Data records
=== Begin Enclosure ===

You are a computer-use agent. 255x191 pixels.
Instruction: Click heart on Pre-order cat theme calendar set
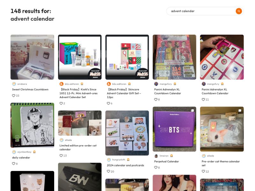(203, 171)
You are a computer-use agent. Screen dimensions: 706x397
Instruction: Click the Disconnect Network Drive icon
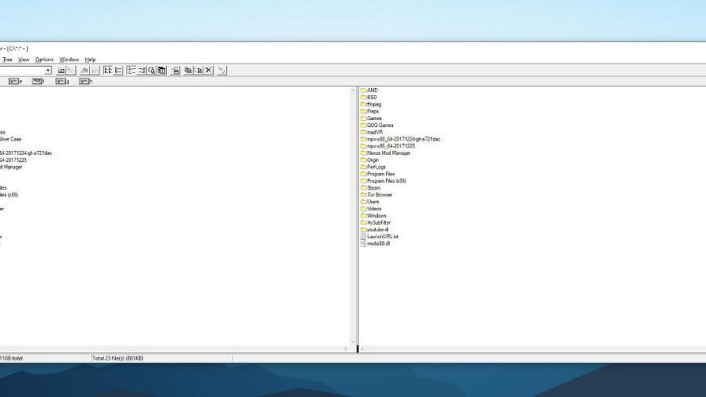point(70,70)
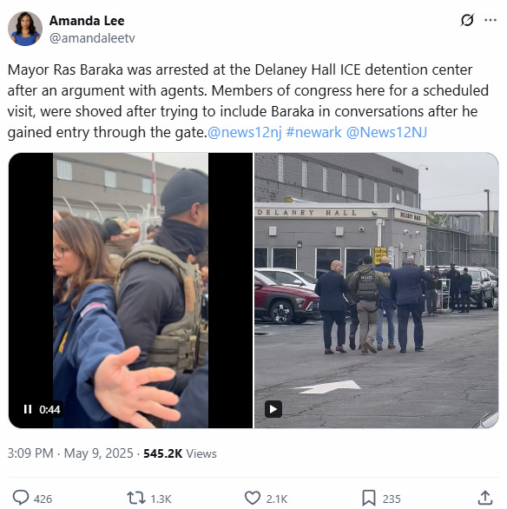Pause the video at 0:44
507x509 pixels.
point(28,409)
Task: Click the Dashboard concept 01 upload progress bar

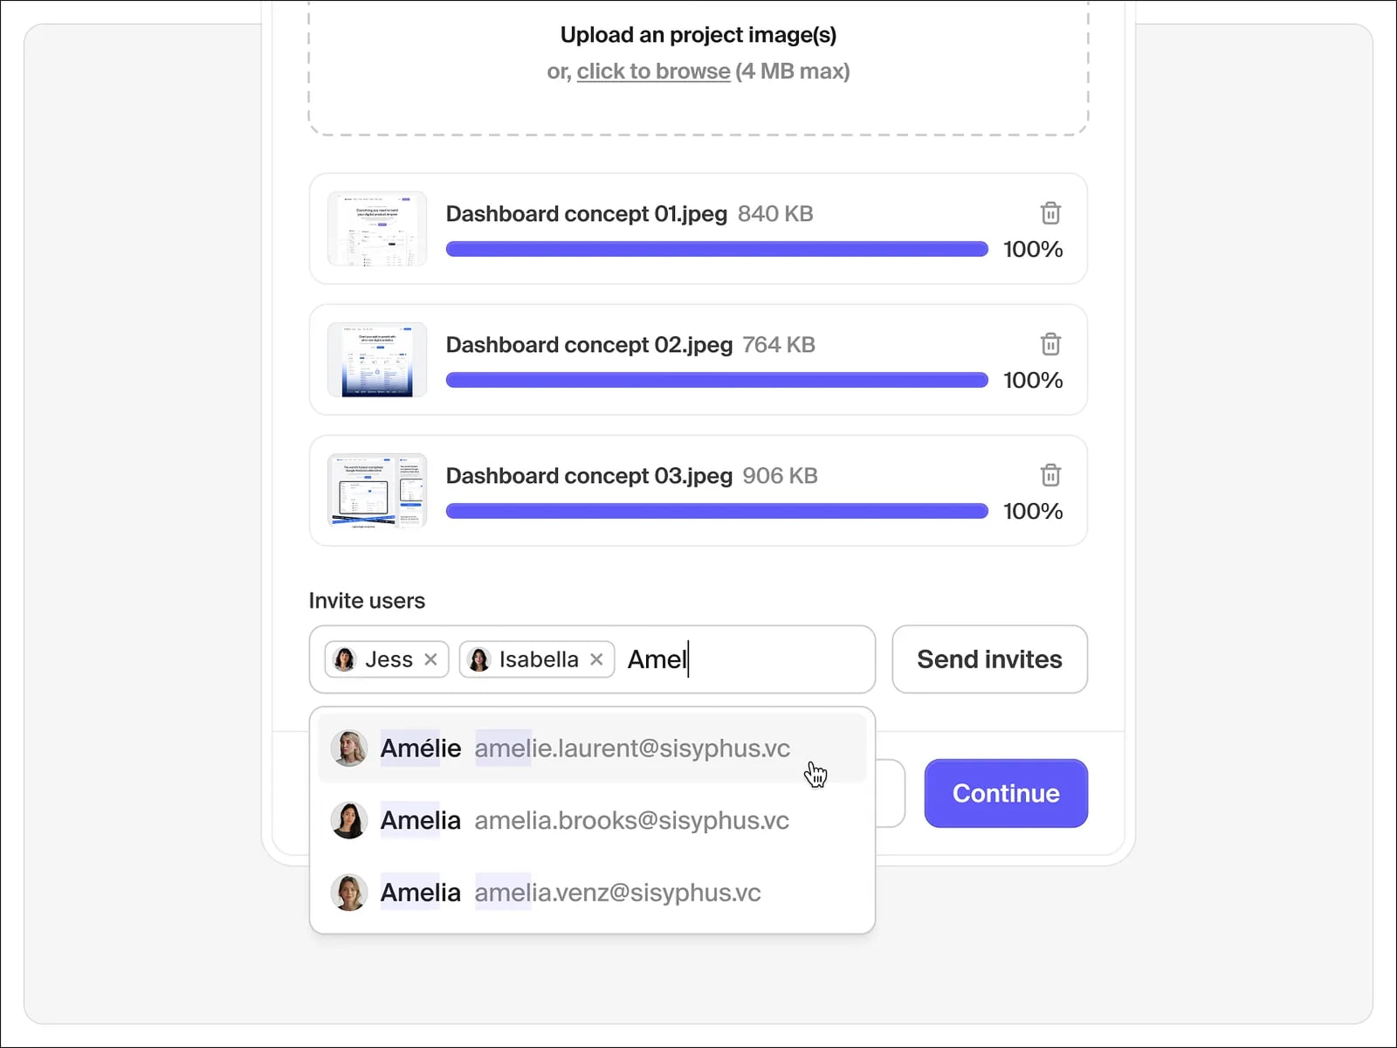Action: click(717, 249)
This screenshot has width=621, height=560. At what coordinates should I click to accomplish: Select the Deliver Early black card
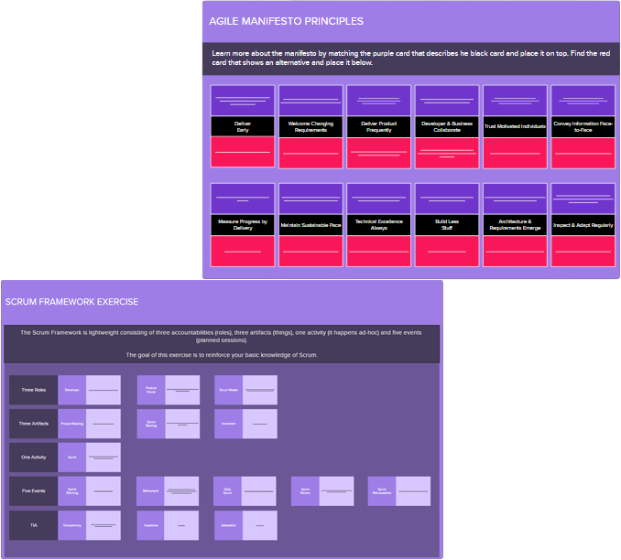click(x=243, y=126)
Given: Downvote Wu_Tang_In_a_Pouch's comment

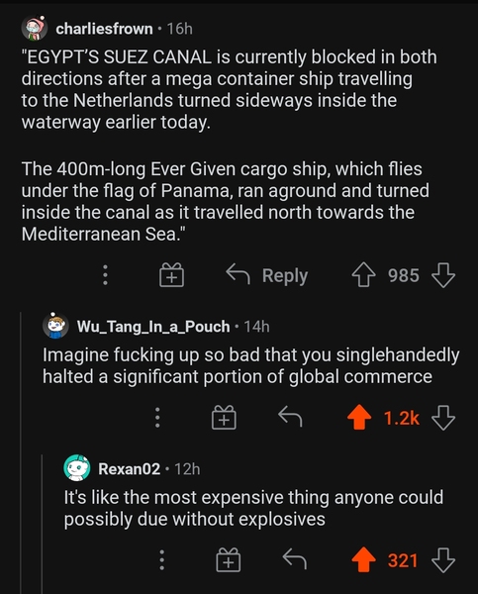Looking at the screenshot, I should click(x=443, y=417).
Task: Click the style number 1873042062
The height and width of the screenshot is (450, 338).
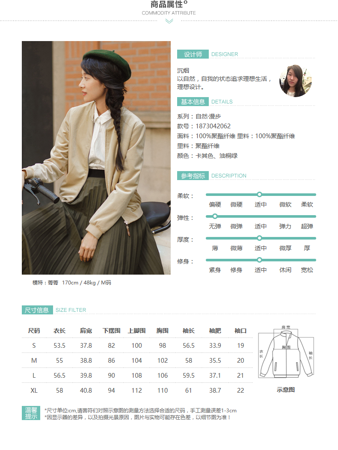Action: click(213, 126)
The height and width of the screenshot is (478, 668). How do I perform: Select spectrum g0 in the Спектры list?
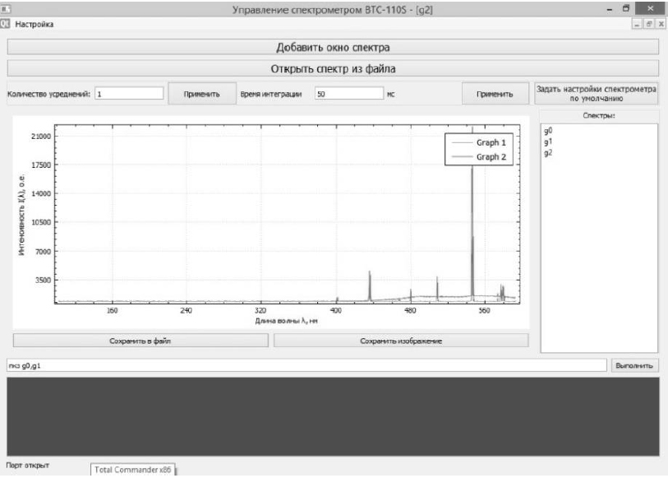pos(548,131)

=== End Enclosure ===

◆ **EXERCISE DETAILS**: Leave out the pictures and copy exactly the lines from the one with "The height and width of the screenshot is (478, 668)." through the last line of the records above.

◆ **TASK RESPONSE**:
The height and width of the screenshot is (478, 668). How do I perform: Select spectrum g0 in the Спектры list?
pos(548,131)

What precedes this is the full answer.